SOPA: The DA’s free ride in the Western Cape is coming to an end

16 February 2021

STATEMENT BY BRETT HERRON, GOOD SECRETARY GENERAL & MEMBER OF WESTERN CAPE PROVINCIAL PARLIAMENT

16 February 2021

Premier Alan Winde’s State of the Province Address tomorrow will once again seek to position the DA-led province as more competent and less corrupt than the ANC-led country.

It is an extremely low bar strategy that has worked for the DA for a number of years. It has worked because of the ANC’s well-proven record of incompetence and malfeasance, and because of the subliminal demographic foundation on which it is based: The DA represents the interests of national minority groups, and they’re keeping the ANC out.

But it is an unsustainable strategy because it doesn’t translate into better housing delivery. It has no impact on the culture of gangsterism which is the lived experience of so many of our people. It doesn’t lead to cleaner or safer streets. It doesn’t put food on tables, and it doesn’t give people their dignity back. It is just spin and hot air.

It provides cover for the Premier and his MECs to make fantastic anouncements and pronouncements, and sound clever, without ever having to actually deliver anything or truly being held to account.

WHERE’S THE WESTERN CAPE’S COVID PROCUREMENT PLAN?

Take Covid-19. Given the mistrust in the propriety of national government, the idea that the Western Cape is somehow better than them and will procure its own vaccinations will sound plausible to some. But like many of the province’s amazing schemes, detail is sketchy.

Will the Premier use his SOPA to spell out some of the detail? Is the Western Cape competing with national government to obtain supplies? From who? And if the Western Cape manages to get its own supplies, is the Premier saying that people who are at low risk in the province should get vaccinations before, say, vulnerable groups in the Eastern Cape?

Meanwhile, the questions we ask about Covid corruption in the province, such as the R40m procurement of tents to which to herd the homeless from the City of Cape Town under lockdown, go unanswered.

WHERE’S THE INNER CITY AFFORDABLE HOUSING PLAN?

The Premier will no doubt get the fancy footwork out when it comes to housing, and the City of Cape Town’s fundamental failures, or refusal, to develop affordable housing in the inner city.

Once again, we can expect the Province to blame national government for its housing delivery failures. In September, the MEC for Human Settlements was asked to elaborate about 300 hectares of land he claimed had been released across the province. It turned out he was boasting about a number of old projects, at various stages of development.

We discovered that a total of 437 hectares of land had been released for housing developments over the past 11 years. Of the 18 housing projects slated for this land, one has been completed and seven are under construction. The majority of the projects are either not yet in development or have been cancelled.

In Cape Town, the only Metro under the control of this province, there is a backlog of 600 000 houses while well-paid officials live rent-free in city-owned houses. These properties are well-maintained by the city, sometimes at a cost of millions of Rands. In November 2020 I asked the MEC to advise the number of city-owned housing units in the Hanover park area and those needing repairs, as well as the budget to implement these repairs. There are 3296 units in Hanover Park, 369 needing repairs with a budget of R330636.21. That amounts to R896-00 for each of the 369 units needing repairs as stated by the City. 
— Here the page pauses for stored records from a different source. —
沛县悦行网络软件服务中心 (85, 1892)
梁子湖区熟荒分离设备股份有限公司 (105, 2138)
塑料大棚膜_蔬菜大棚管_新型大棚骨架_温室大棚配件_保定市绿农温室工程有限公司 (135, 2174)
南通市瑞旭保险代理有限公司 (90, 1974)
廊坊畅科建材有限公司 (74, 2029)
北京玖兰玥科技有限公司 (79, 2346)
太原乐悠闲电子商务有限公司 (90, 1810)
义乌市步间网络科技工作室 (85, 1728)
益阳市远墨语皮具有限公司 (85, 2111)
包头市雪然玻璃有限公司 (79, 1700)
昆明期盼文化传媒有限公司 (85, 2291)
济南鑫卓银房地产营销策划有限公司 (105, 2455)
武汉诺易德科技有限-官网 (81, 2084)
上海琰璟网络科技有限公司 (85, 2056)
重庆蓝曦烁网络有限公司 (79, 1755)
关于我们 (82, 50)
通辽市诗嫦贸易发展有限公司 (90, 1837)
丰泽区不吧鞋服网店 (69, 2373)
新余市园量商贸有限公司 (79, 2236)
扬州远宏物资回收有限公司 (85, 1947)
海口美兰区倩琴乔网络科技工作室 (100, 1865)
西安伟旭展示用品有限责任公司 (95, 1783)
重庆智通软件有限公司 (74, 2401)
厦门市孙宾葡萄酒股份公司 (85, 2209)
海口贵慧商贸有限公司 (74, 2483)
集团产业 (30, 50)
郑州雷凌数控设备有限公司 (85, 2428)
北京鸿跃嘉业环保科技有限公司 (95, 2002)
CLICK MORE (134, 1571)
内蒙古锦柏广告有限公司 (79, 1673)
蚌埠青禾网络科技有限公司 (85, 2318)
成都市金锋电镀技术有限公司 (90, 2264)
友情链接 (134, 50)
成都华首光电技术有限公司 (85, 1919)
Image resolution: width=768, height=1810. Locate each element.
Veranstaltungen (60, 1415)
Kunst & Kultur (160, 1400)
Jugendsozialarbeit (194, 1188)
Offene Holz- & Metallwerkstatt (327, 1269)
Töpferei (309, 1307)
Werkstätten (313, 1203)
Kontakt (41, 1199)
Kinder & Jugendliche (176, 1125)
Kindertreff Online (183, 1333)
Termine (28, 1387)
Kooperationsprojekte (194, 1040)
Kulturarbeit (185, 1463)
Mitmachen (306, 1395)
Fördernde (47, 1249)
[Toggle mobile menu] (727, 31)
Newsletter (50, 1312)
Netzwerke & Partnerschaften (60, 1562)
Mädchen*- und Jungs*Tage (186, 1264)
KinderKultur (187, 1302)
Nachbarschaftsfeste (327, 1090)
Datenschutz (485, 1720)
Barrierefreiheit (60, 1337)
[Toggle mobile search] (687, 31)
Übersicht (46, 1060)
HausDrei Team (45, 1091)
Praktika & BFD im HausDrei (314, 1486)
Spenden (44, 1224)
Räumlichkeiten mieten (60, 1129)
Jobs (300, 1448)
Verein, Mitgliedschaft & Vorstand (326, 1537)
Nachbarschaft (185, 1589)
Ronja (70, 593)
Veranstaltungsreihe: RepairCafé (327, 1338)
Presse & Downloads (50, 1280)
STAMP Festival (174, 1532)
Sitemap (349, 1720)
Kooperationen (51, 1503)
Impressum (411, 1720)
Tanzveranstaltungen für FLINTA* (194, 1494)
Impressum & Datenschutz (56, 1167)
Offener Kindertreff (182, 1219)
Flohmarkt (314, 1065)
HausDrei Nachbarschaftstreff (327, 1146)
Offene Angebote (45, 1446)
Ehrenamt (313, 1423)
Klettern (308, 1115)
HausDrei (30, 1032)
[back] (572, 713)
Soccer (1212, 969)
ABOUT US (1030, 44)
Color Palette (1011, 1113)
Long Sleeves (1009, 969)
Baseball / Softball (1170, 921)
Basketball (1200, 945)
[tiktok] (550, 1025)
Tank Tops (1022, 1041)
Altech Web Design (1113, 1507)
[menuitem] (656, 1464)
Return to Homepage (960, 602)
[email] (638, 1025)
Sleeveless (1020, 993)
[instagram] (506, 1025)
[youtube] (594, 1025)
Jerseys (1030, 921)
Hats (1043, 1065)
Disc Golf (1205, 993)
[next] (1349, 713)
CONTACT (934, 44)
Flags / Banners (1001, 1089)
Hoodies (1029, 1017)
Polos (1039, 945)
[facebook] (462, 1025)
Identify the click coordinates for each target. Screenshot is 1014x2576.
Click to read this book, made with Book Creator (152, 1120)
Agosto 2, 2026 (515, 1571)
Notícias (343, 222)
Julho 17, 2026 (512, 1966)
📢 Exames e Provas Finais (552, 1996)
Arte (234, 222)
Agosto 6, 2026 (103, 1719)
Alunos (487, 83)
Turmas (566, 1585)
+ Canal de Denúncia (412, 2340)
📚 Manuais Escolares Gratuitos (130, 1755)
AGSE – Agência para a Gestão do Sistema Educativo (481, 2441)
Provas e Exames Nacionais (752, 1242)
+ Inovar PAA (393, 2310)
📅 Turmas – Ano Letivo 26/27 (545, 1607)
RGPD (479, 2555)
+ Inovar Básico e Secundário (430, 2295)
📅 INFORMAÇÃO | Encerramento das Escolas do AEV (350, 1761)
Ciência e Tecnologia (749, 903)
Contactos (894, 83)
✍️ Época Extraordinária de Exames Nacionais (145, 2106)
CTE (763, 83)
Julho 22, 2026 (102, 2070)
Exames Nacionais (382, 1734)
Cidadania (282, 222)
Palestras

Will Premier Winde use his SOPA to rationalise spending R132m to refurbish the new headquarters of the Department of Education at a time that many people find themselves in acute economic distress?

WHAT ABOUT DA-LED CADRE DEPLOYMENT IN THE WESTERN CAPE?

Will he speak about DA cadre deployment, given that his MEC for Local Government was recently found guilty by the Public protector for breaching the Ethics code after interfering in recruitment in George? How many other similar letters has Mr Bredell written? Does the Premier have a view of Stellenbosch Municipality being ordered to pay a settlement fee of R750 000 to an employment applicant who was replaced by a candidate who did not meet the job criteria?

WHY IS THE “SAFETY PLAN” NOT REDUCING GANGSTERISM AND MAYHEM?  

What soothing words from the Premier lie in store with respect to safety? Of course, he can blame national government for failing to bring crime under control. But what is the Premier’s message to the people of Manenberg and Hanover Park? How does he convince residents that his government gives a damn about gangsterism and crime in their, and other areas? We recently learned, in answers to questions I asked in the provincial legislature, that Cape Town had quietly abandoned its much vaunted Shotspotter project. The project cost R31.8 million and led to 67 people, but we don’t know how many, if any, of these 67 were prosecuted. 

The position the country is in is one of desperation. Covid has been much more than a public health and economic disaster. It has stripped us of our pretences of decency, fairness and justice, exposing the hideous inequality that defines our society. For as long as we don’t address this this inequality we don’t live in a sustainable society. Time is running out.

What we need from Premier Winde are real plans to address inequality in the post-Covid society we must collectively build. Real plans to address spatial injustice in our towns and cities, real plans to address social injustice and the hideous environments in which too many people still live.